I managed to muster enough energy to book a timed ticket to enter the “world’s most beautiful bookstore” at Livraria Lello — it’s €5 for the ticket, but visitors get reimbursed if they purchase anything in the bookstore. After being underwhelmed by the world’s oldest bookstore in Lisbon, I didn’t have high expectations for Livraria Lello.

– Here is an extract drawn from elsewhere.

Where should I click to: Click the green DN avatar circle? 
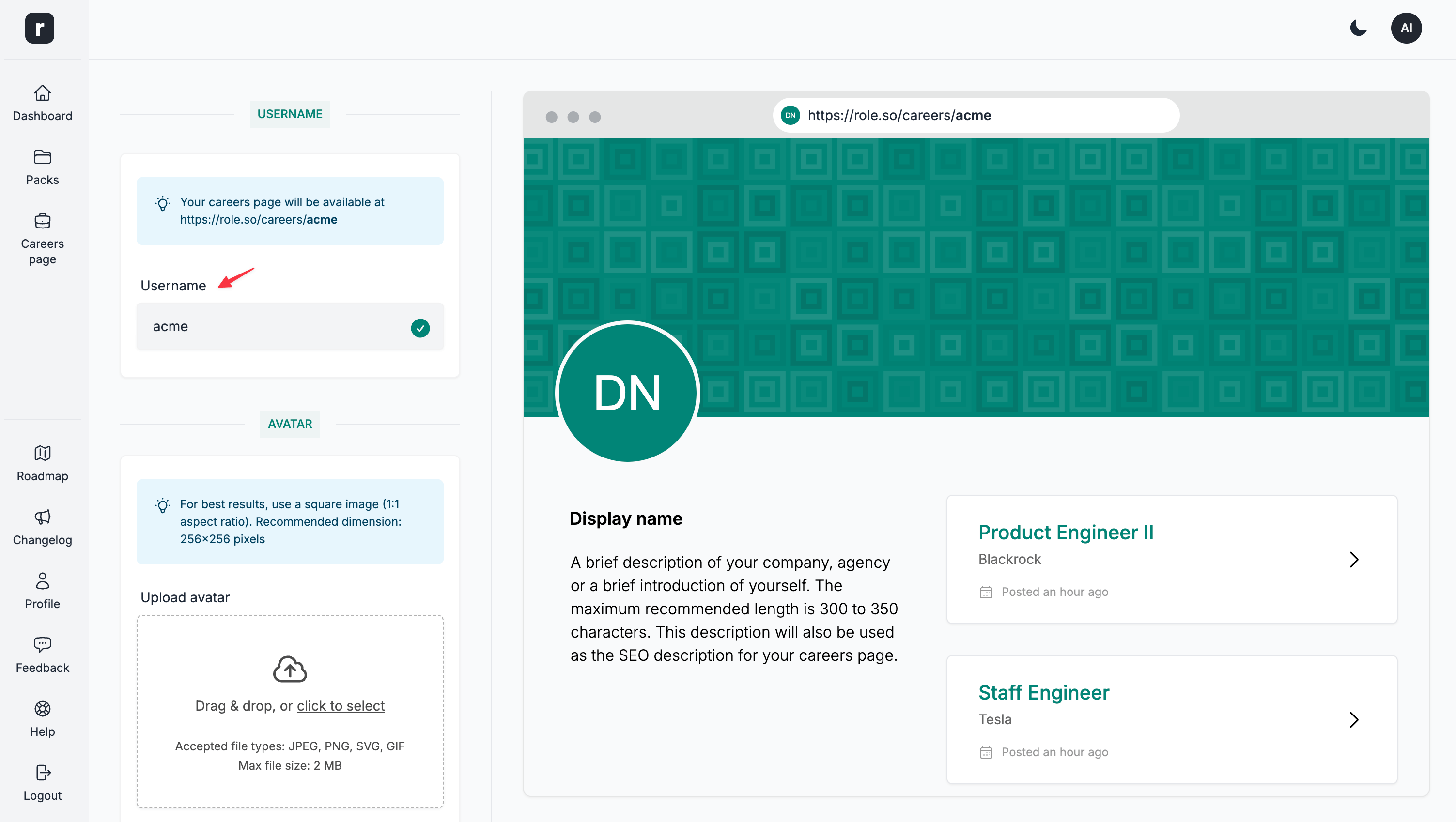click(x=627, y=393)
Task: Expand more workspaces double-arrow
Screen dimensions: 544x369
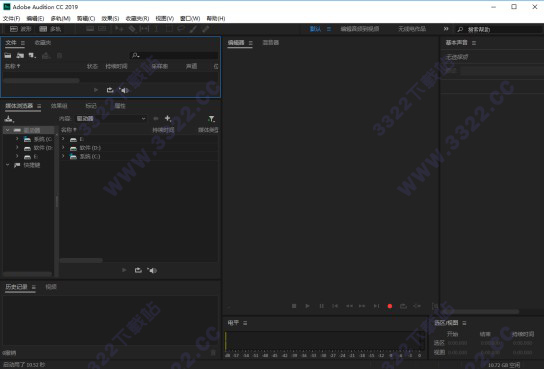Action: coord(446,29)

Livraria Lello stained glass
The stained glass in Livraria Lello is worth the trip

Livraria Lello is supposedly the bookstore that inspired J.K. Rowling. There is a whimsical nature to the design of the bookstore. Unfortunately, the book selection was disappointing — there was mostly branded prints of classic literature, a lot of Harry Potter, and a few mass market books. I would’ve been interested in picking up some translations of Portuguese literature if some were available (I bought Fernando Pessoa’s The Book of Disquiet after returning home).

Livraria Lello staircase
That’s an impressive staircase

As I was there in the afternoon, it was crowded. That meant I had to wait to take pictures of the winding red staircase in the middle of the store — so many people were posing for photos that it made it difficult to go up or down. I would recommend visiting first thing in the morning to avoid the crowd (and I’m sure it was more crowded because of the rain).

Livraria Lello
There’s also some exquisite detail

I had little energy after visiting Livraria Lello, and the weather didn’t help improve any motivation remaining. My main purpose of visiting Porto was to enjoy port wine, a lot of cheese, and some fish. Getting sick ruined that plan.

Ponte da Arrábida
Ponte da Arrábida

There was enough energy to walk around the city close to my hotel — I wasn’t about to venture farther as I wasn’t sure I would be able to make it back up any large hills. As the rain subsided, the city lit up in the evening; it was beautiful for the time between the rain showers.